--- START DOCUMENT EXCERPT ---
FIG. 9 is a flow chart for explaining processing when issuing the
XFILL request to the external coupling unit 616 from the storage
unit 614.
[0013] First, in step S901, processing is executed by a store
buffer control unit in the storage unit 614. When the data
corresponding to the XFILL target address registered in the store
buffer is stored in the primary cache memory 615 (there is a
primary cache hit), the store buffer control unit releases the
store buffer to which the XFILL target address is registered and
does not secure a write buffer (processing finished). If the data
corresponding to the XFILL target address registered in the store
buffer is not stored in the primary cache memory 615 (there is a
primary cache miss), the store buffer control unit moves the XFILL
target address after committing from the store buffer to the write
buffer and releases the store buffer.
--- END DOCUMENT EXCERPT ---
(EXERCISE 1): Print the stretch of the XFILL request passage from "[0013] First, in" through "the store buffer.", copying it word for word.
(EXERCISE 2): Carry on the passage about XFILL request processing, starting right after its last sentence.
--- START EXTRACTED MATERIAL ---
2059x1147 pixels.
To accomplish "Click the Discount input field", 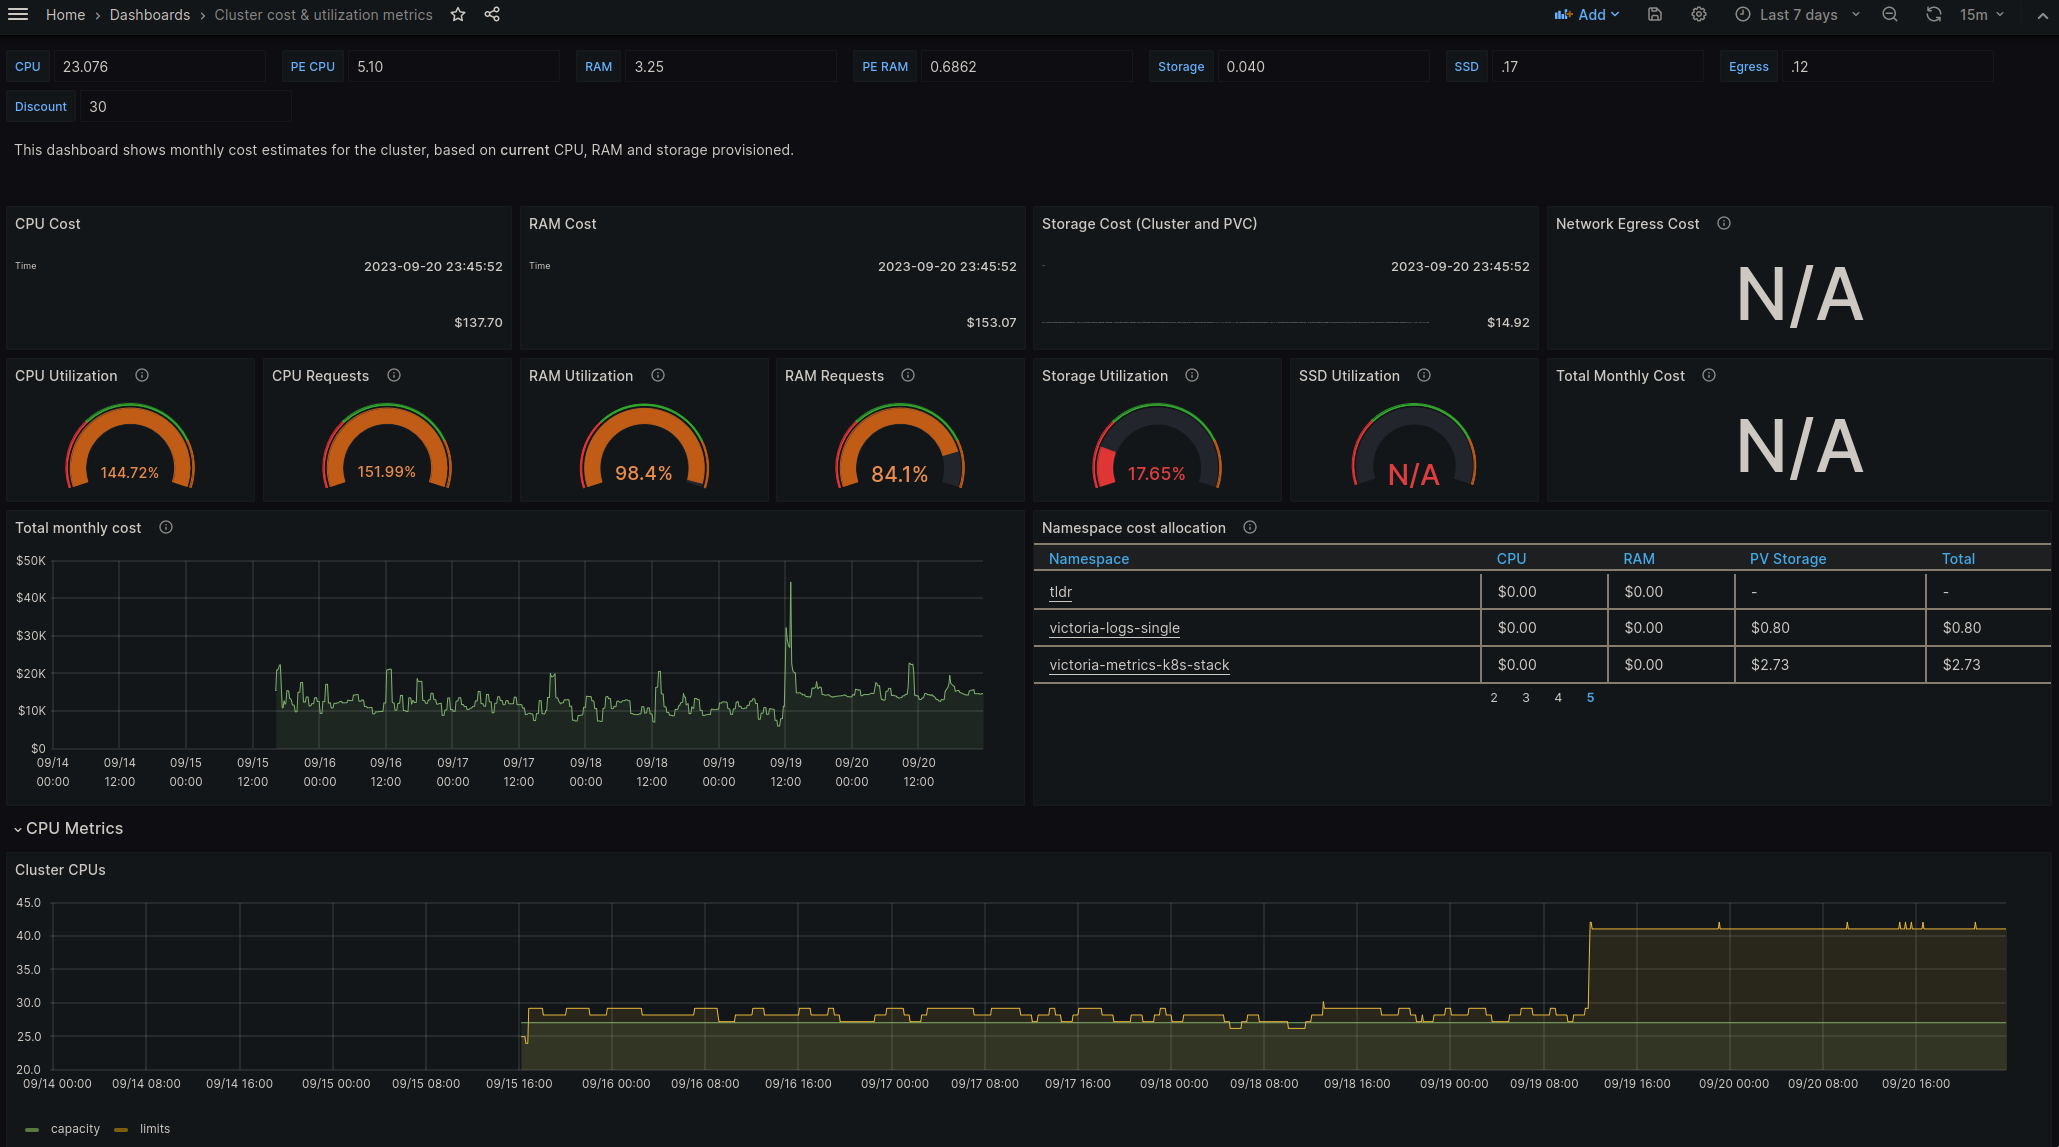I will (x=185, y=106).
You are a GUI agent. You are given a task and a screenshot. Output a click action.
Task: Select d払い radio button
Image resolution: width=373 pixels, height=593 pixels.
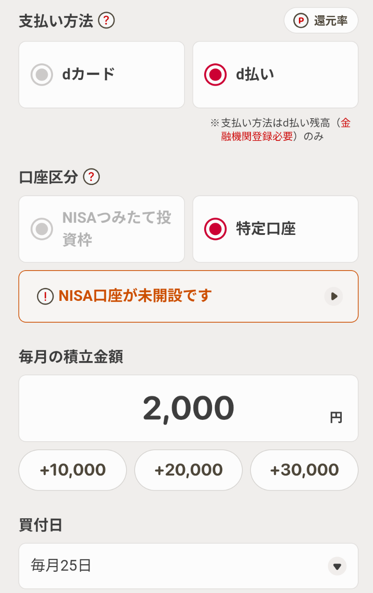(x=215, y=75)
--- END EXTRACTED MATERIAL ---
--- START EXTRACTED MATERIAL ---
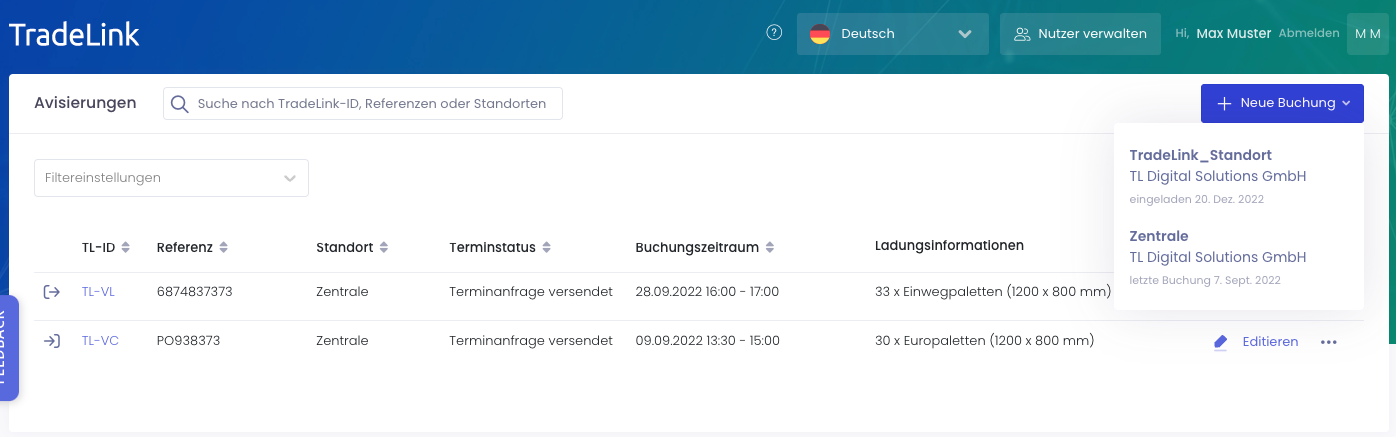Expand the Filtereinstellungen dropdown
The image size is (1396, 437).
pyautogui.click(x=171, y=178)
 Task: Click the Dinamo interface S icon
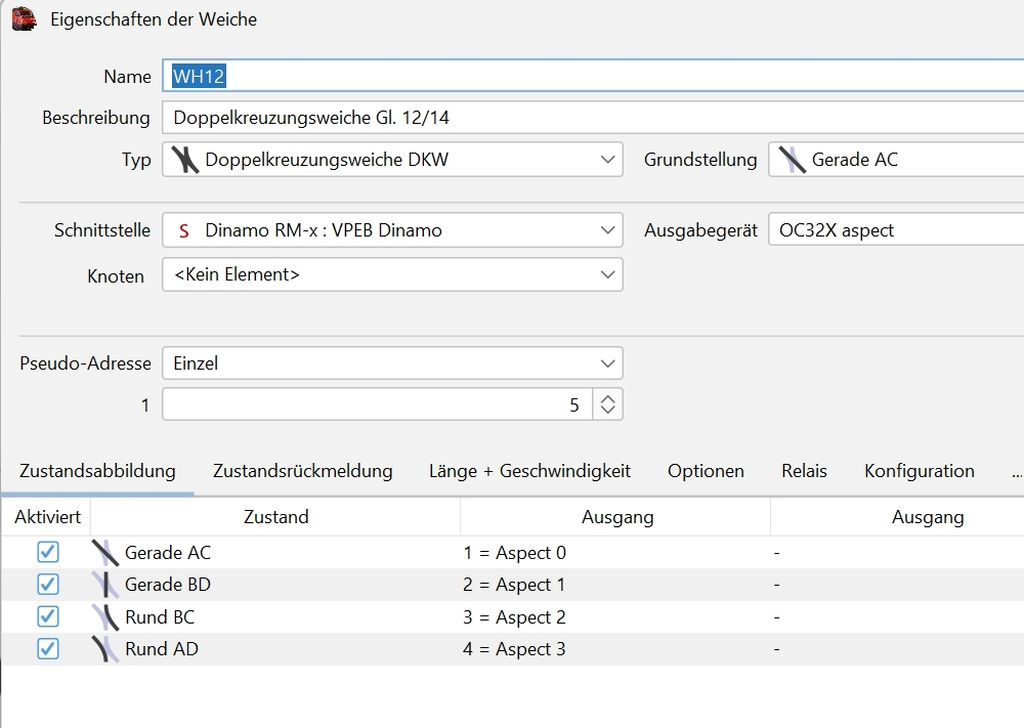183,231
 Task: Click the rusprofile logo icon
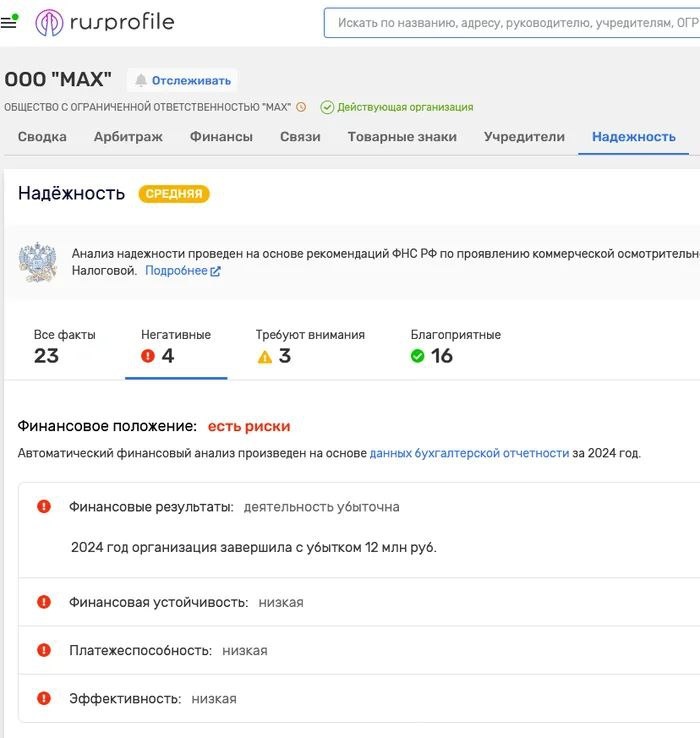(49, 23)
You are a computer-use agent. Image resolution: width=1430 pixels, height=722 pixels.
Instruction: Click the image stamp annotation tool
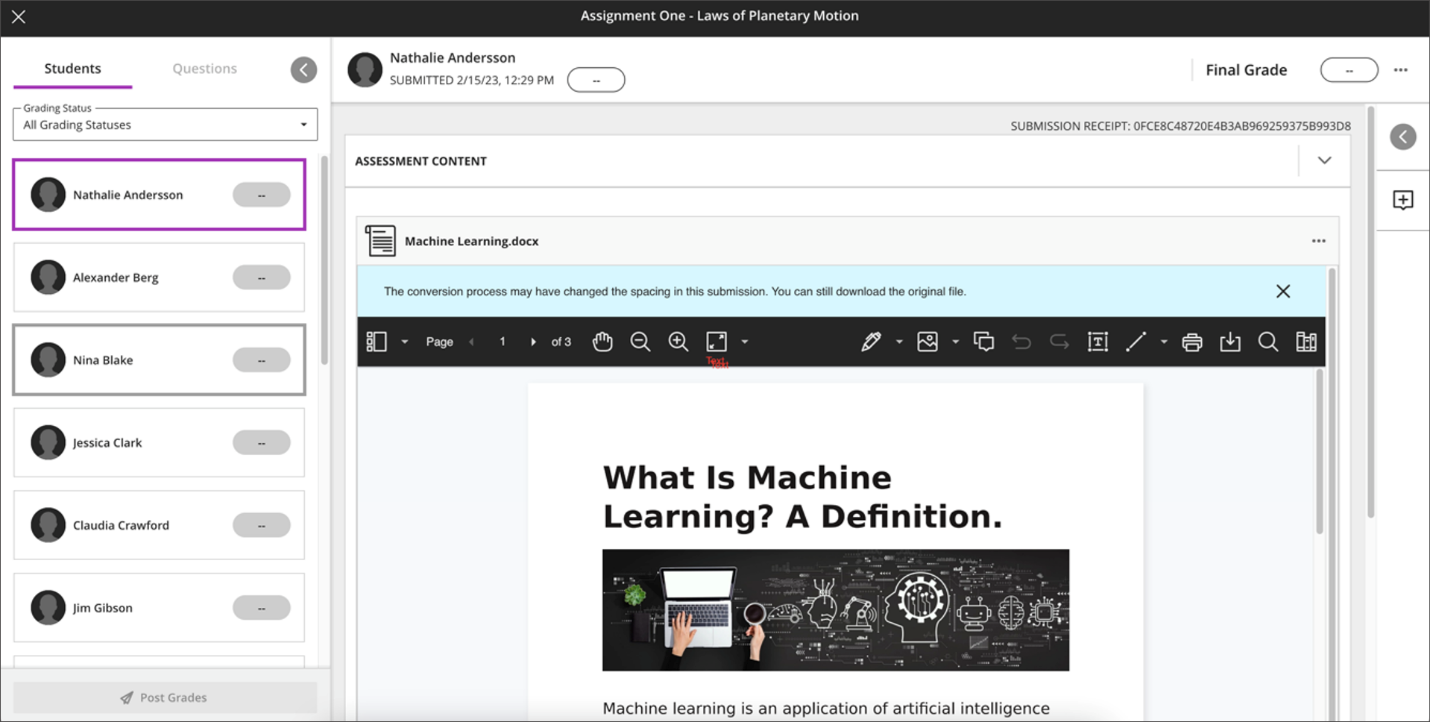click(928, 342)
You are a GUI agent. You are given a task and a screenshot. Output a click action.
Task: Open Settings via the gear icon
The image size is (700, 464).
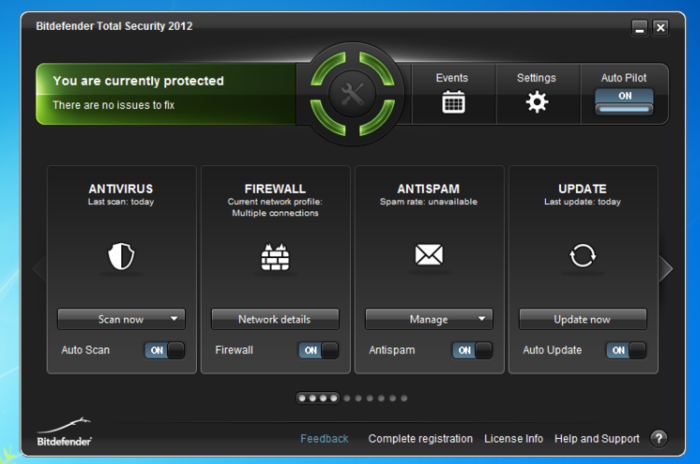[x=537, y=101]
--- END EXTRACTED MATERIAL ---
--- START EXTRACTED MATERIAL ---
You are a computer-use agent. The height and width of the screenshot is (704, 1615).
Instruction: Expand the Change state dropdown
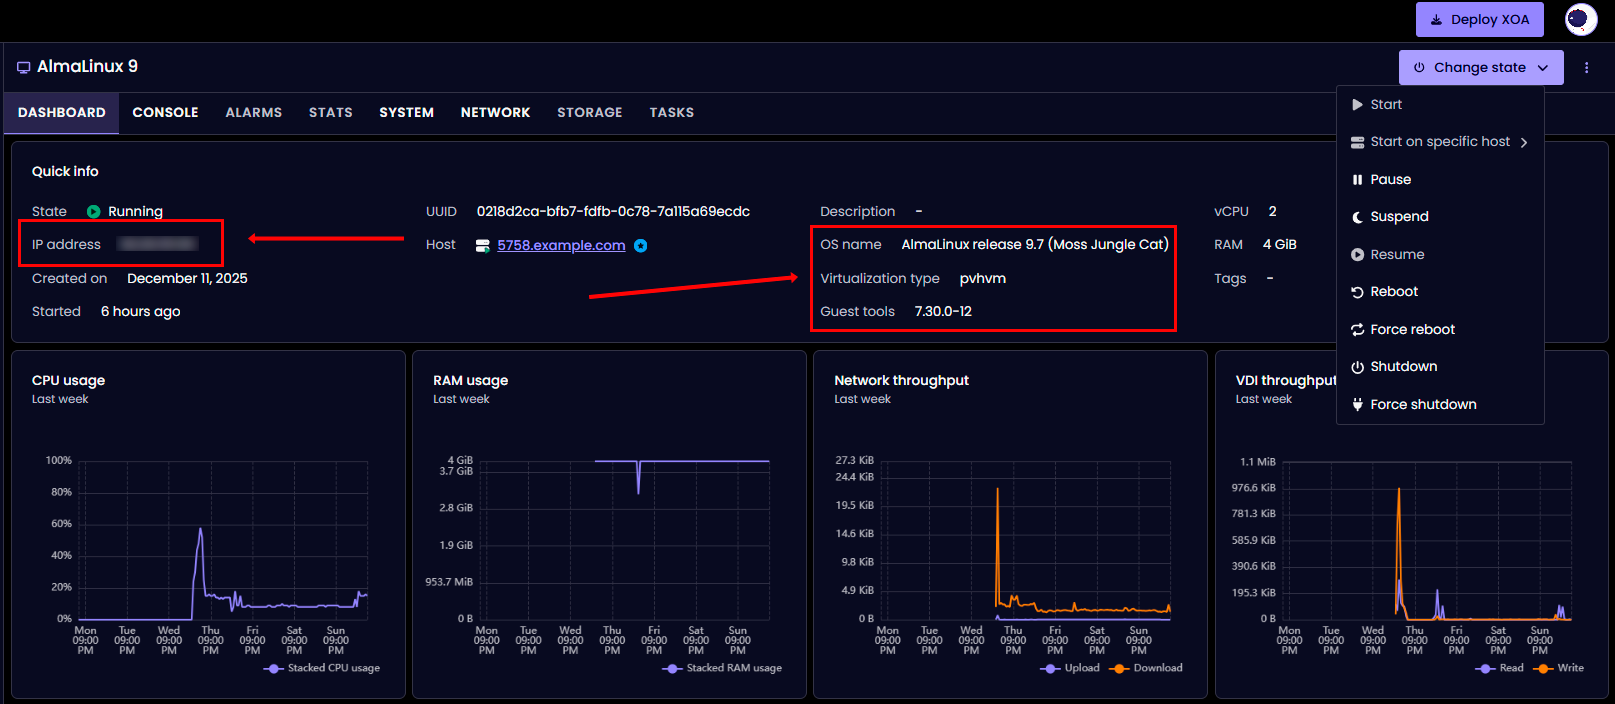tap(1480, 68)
--- END EXTRACTED MATERIAL ---
(WRITTEN REPLY 1):
[0013] First, in step S901, processing is executed by a store
buffer control unit in the storage unit 614. When the data
corresponding to the XFILL target address registered in the store
buffer is stored in the primary cache memory 615 (there is a
primary cache hit), the store buffer control unit releases the
store buffer to which the XFILL target address is registered and
does not secure a write buffer (processing finished). If the data
corresponding to the XFILL target address registered in the store
buffer is not stored in the primary cache memory 615 (there is a
primary cache miss), the store buffer control unit moves the XFILL
target address after committing from the store buffer to the write
buffer and releases the store buffer.

(WRITTEN REPLY 2):
[0014] Next, in step S902, processing is executed by a write buffer
control unit in the storage unit 614. The write buffer control unit
moves the XFILL target address from the write buffer to an address
register. The write buffer control unit then issues an XFILL
request to the external coupling unit 616 and releases the write
buffer to which the XFILL target address is registered. In step
S903, the storage unit 614 then issues the XFILL request to the
external coupling unit 616.
[0015] Returning to FIG. 8, in step S803, the external coupling
unit 616 that receives the XFILL request from the storage unit 614
determines whether the data corresponding to the XFILL target
address is being held in the secondary cache memory 617 (whether
there is a cache hit). If the external coupling unit 616 determines
that the data is being held in the secondary cache memory 617
(there is a cache hit) (S803: Yes), in step S805, the external
coupling unit 616 sends an XFILL instruction completion
notification to the instruction control unit 612 and the storage
unit 614. Next, in step S806, the processor 611 executes the store
processing pertaining to the XFILL target address corresponding to
the subsequent instruction.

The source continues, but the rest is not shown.